Present the stretch of rows from the line containing "You are a computer-use" through the end of the rows as a numbered list, omitting blank lines and leaving out the pictures.

--- Start ---

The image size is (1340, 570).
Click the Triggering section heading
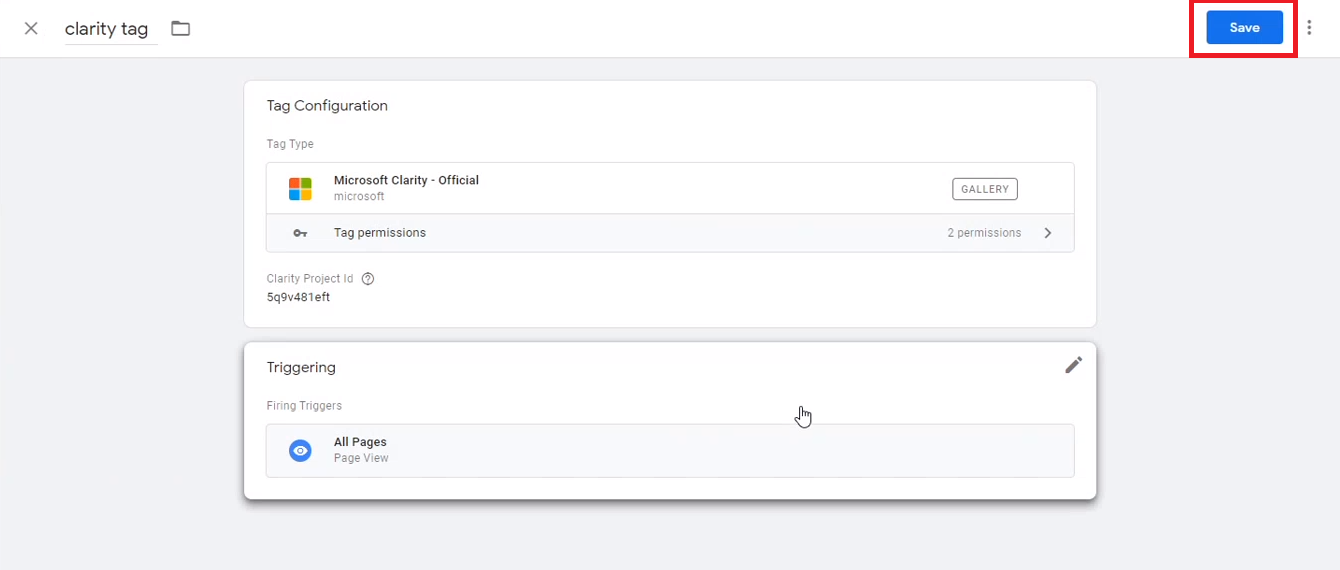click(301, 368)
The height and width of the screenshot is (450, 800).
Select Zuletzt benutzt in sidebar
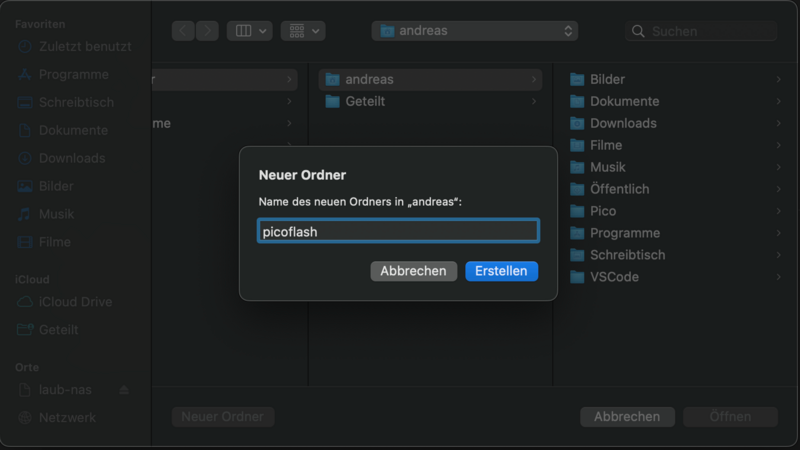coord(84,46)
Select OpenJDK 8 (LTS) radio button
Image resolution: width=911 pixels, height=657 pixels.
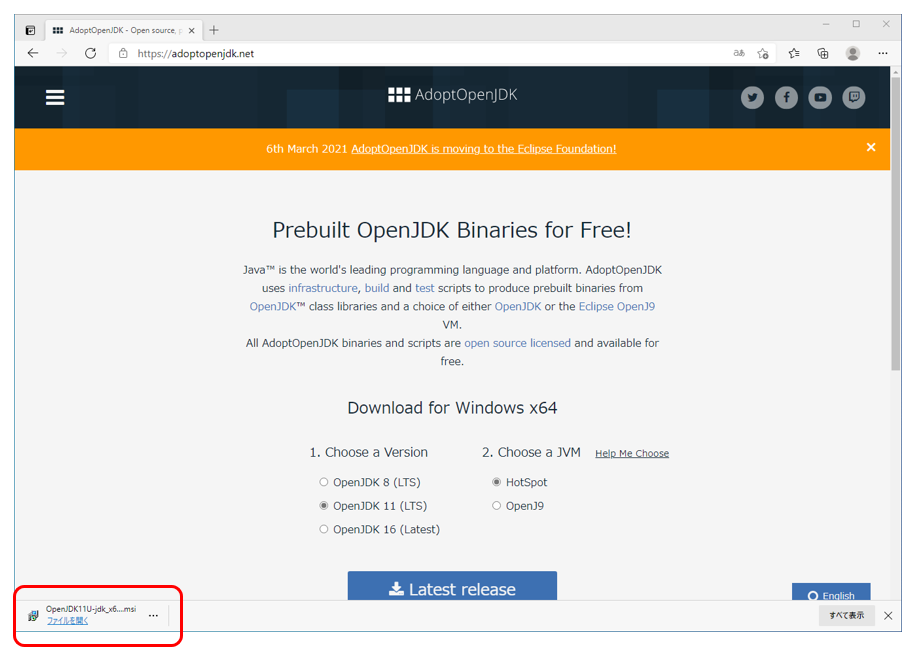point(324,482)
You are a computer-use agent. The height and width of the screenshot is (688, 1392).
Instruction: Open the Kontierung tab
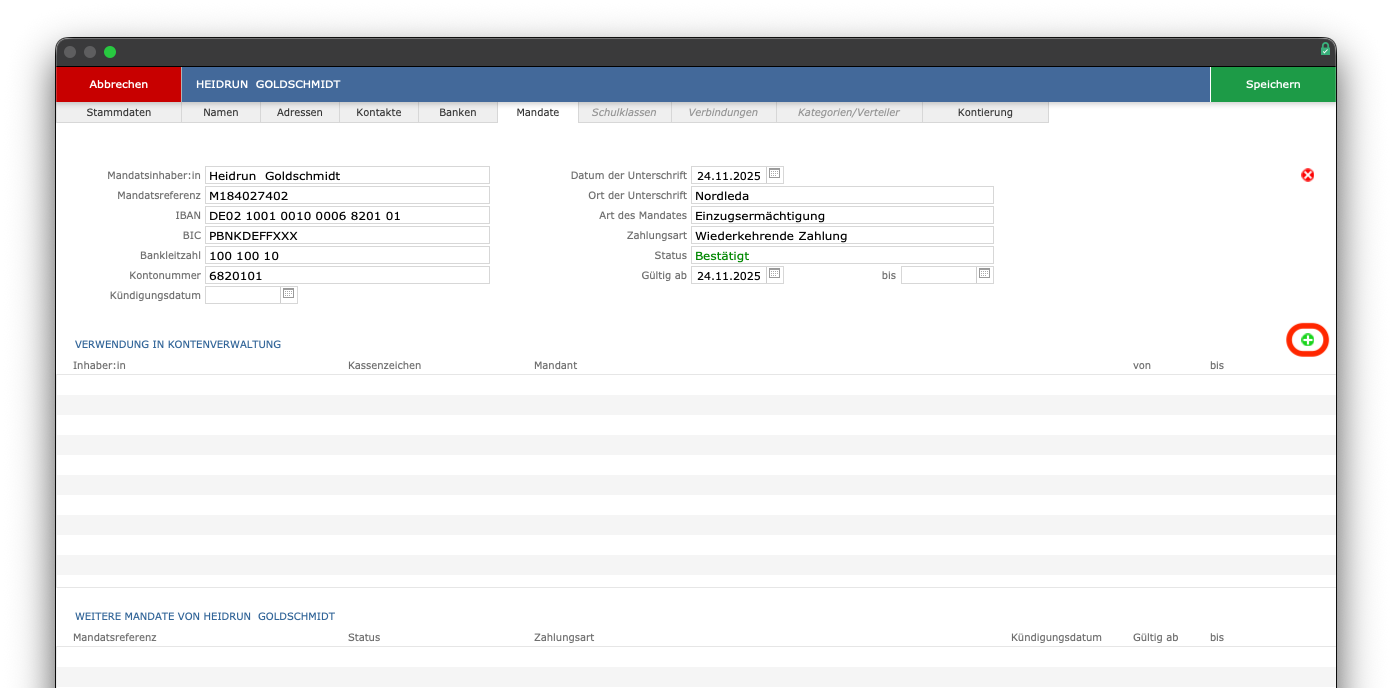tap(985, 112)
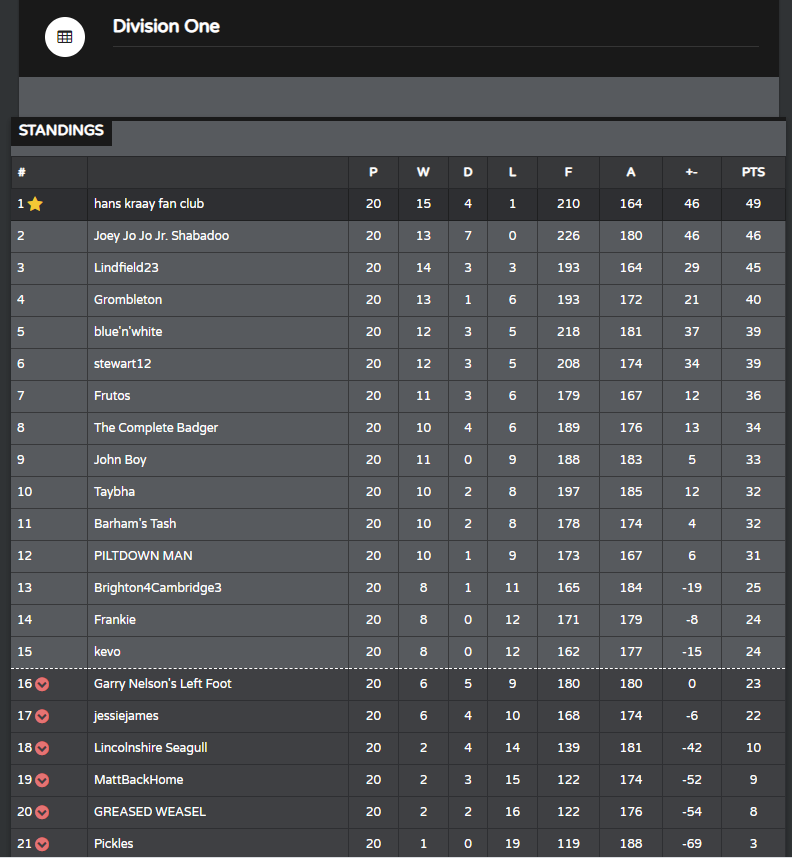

--- End ---

→ **Worked answer**:
1. You are a computer-use agent. The height and width of the screenshot is (688, 1392).
2. Instruction: Open the Kontierung tab
3. tap(985, 112)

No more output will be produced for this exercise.